A história é contada por um narrador heterodiegético, que parece estar em todos os lugares ao mesmo tempo, inclusive no interior de algumas das personagens, externando a angústia e os anseios de cada um deles, o que caracteriza uma onisciência seletiva: “O pirralho não se mexeu, e Fabiano desejou matá-lo. Tinha o coração grosso, queria responsabilizar alguém pela sua desgraça.” Nesse caso, observa-se ainda um narrador que mantém uma relação transcendente aos limites entre narrador/personagem. Em Vidas Secas, esse narrador vivencia cada momento da vida dos retirantes e parece sofrer com eles: “Por que tinham feito aquilo? Era o que não podia saber.

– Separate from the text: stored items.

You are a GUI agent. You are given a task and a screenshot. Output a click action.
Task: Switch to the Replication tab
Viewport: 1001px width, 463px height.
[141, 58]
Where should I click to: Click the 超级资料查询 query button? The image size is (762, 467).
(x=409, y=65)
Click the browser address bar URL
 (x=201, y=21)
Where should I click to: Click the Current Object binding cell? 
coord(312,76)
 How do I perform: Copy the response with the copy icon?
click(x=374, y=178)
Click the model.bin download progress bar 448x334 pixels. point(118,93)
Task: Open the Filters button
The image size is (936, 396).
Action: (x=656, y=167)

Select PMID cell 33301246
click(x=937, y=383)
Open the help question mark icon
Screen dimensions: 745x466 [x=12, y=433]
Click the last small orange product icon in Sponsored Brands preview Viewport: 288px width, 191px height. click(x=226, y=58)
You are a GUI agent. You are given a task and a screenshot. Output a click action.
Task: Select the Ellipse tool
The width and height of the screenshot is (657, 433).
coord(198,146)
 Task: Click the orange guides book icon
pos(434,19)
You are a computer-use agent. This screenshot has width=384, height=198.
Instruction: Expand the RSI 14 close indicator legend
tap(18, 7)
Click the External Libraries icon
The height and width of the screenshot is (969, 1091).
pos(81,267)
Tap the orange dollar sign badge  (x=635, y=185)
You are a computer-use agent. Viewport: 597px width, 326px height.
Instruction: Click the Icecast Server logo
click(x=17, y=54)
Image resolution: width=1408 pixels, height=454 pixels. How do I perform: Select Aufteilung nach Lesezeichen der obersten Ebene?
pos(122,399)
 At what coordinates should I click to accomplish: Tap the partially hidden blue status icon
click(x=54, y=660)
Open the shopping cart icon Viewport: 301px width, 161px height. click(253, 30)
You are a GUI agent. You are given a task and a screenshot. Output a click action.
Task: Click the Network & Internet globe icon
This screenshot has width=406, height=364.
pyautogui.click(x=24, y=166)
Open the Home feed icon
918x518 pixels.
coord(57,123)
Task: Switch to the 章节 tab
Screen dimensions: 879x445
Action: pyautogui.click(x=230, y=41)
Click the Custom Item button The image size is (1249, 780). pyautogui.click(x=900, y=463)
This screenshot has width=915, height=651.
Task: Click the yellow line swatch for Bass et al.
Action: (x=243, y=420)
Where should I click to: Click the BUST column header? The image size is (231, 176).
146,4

Pessoa de bons costumes, sim senhor, nunca fora preso(...)Assim um homem não podia resistir.” É , portanto, um narrador que, mesmo de fora na construção da história, está muito próximo de cada um dos personagens , ou seja, há uma relação narrador/personagens indissolúvel e amistosa entre um e outro.
☼Comentário Crítico:
Esse livro retrata fielmente a realidade brasileira não só da época em que o livro foi escrito, mas como nos dias de hoje tais como injustiça social, miséria, fome, desigualdade, seca, o que nos remete a idéia de que o homem se animalizou sob condições sub-humanas de sobrevivência.
☼Resumo da Obra:
O romance “Vidas Secas” narra o episódio de uma família de retirantes em busca de um lugar que lhes ofereça meios de melhorar suas condições de vida. Essa família é composta por Fabiano, homem humilde e trabalhador; Sinhá Vitória, esposa resignada e fiel; o Menino mais novo e o Menino mais velho, crianças inocentes, representantes do anonimato social ; além da cachorra Baleia, animal que se humaniza em relação à dura realidade por que passa Fabiano e sua família. Durante um longo percurso por um caminho que parece interminável, os personagens enfrentam atrocidades várias, entre as quais, a fome, a sede e a falta de um lugar onde pudessem se estabelecer. Depois de andarem muito, os retirantes encontram uma casa que parecia abandonada. Eles se aproximam e entram nela, mas logo chega o dono, para quem Fabiano, depois de oferecer seus préstimos, começa a trabalhar, sendo vítima da seca, sua maior antagonista, e da exploração por parte do proprietário das terras. Na fazenda, a família permanece por algum tempo, cuidando do rebanho do proprietário até que, desiludidos com o aparecimento das arribações que, para eles “eram coisas da seca”, deixam a fazenda numa manhã bem cedo e continuam sua busca estrada a fora, na tentativa de um dia encontrarem um alento para suas vidas.
☼Interpretação
O "Romance Vidas Secas", de Graciliano Ramos, é uma obra através da qual é retratada a realidade de inúmeras pessoas, vítimas do descaso social e da exploração humana. A obra procura denunciar a injustiça praticada pelos que assumem o poder. O fiscal simboliza a extorsão acometida aos pequenos comerciantes; o Soldado amarelo representa a corrupção policia, evidenciada na prisão arbitrária de Fabiano; O dono da fazenda abandonada é o símbolo do patrão injusto, desumano e medíocre, que suga os funcionários a todo momento, sem nenhum senso de solidariedade e respeito para com o ser humano. Fabiano e sua família são retrato de muitos retirantes que vivem sem nenhuma proteção e sem o reconhecimento de que também são seres humanos. Por isso. Pode-se dizer que Vidas Secas é uma obra que tenta sensibilizar o leitor para as causas sociais, utilizando como instrumento a palavra escrita. Ler Vidas Secas é conhecer um pouco do sertão nordestino e conviver com Fabiano e sua família, questionando o porquê de tanta injustiça social, pois na mesma situação, encontram-se muitos Fabiano e Sinhas Vitórias em busca do mínimo que um ser humano pode querer: que é viver.